WHAT TO DO
Only the pictures are to be left out; write out the rest of the data exactly.

[Collected data entries]
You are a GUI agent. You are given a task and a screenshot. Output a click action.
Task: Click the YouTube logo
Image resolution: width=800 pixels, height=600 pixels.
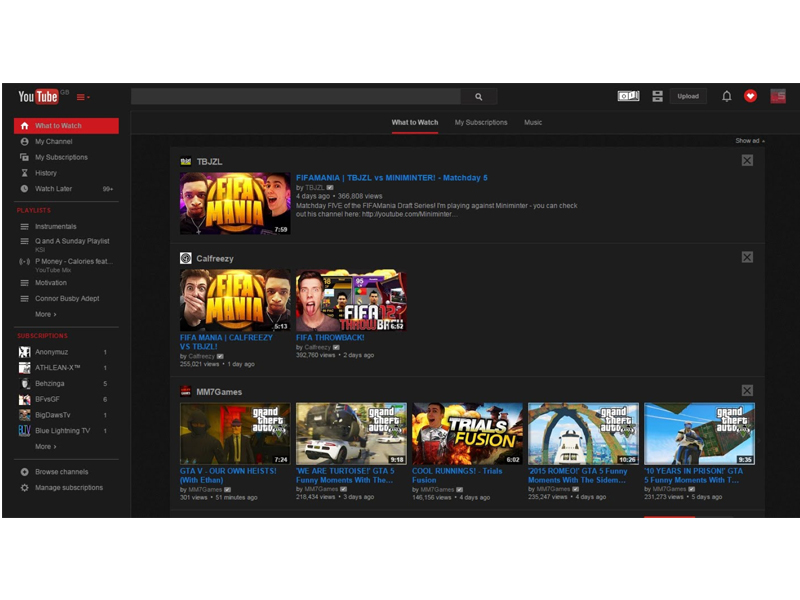pos(39,97)
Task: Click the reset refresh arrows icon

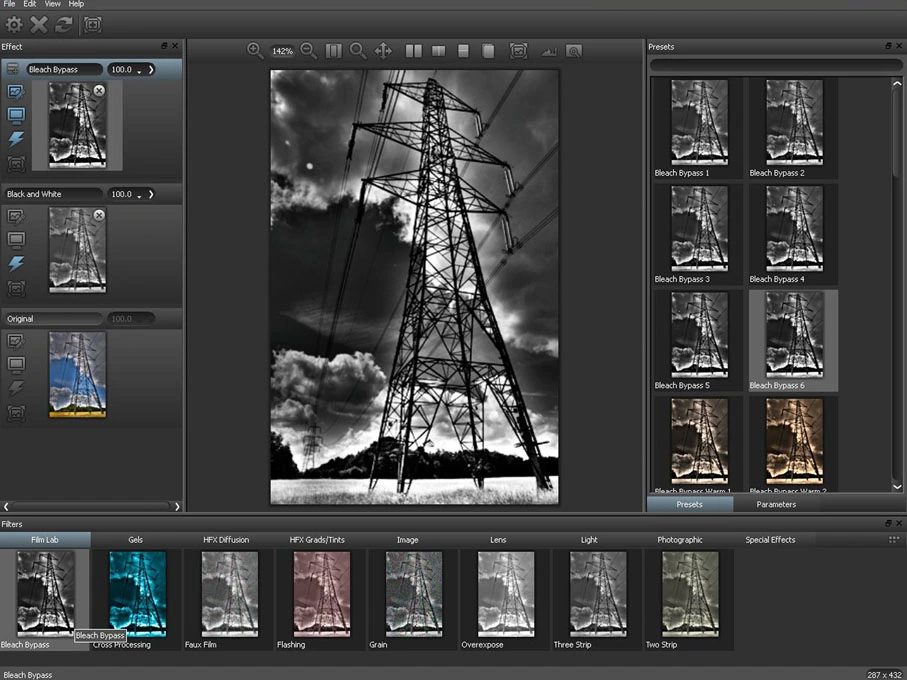Action: [64, 24]
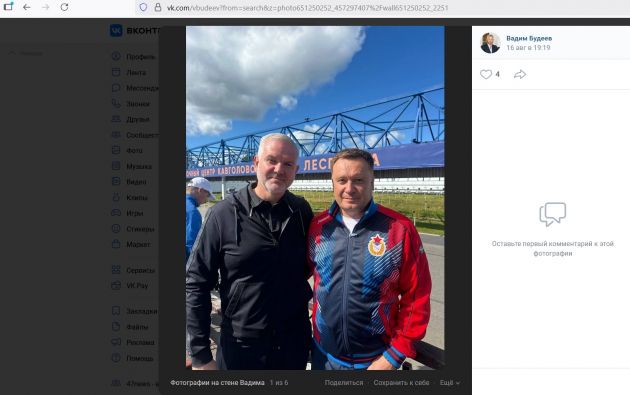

REPLY TO THE TASK
You are a GUI agent. You are given a task and a screenshot. Output a click action.
Task: Click the YouTube logo
Image resolution: width=800 pixels, height=600 pixels.
pos(39,97)
Task: Click the reset refresh arrows icon

Action: [64, 24]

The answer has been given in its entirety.